__Required work__. Word for word, reproduce each line of the data below, omitting every image.

__Data for this task__.
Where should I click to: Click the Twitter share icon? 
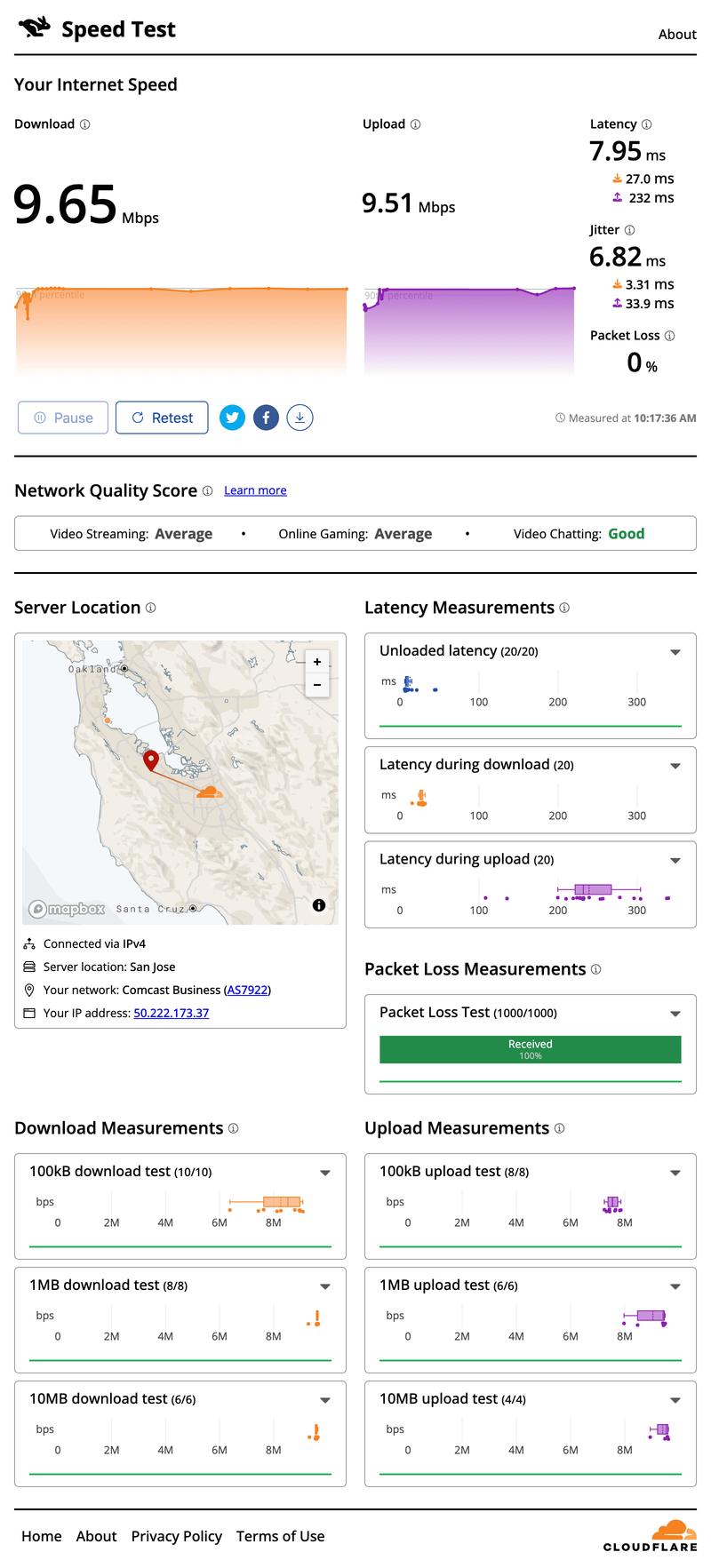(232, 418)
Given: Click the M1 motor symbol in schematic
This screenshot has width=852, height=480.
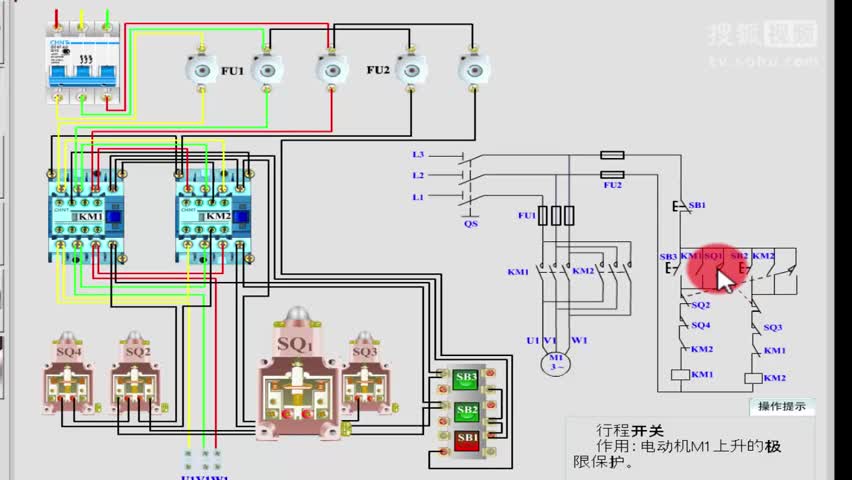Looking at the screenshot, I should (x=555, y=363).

__Task output__.
Where should I click to: Click the Twitter share icon? 
(232, 418)
Given: Click the M1 motor symbol in schematic
This screenshot has width=852, height=480.
Looking at the screenshot, I should (x=555, y=363).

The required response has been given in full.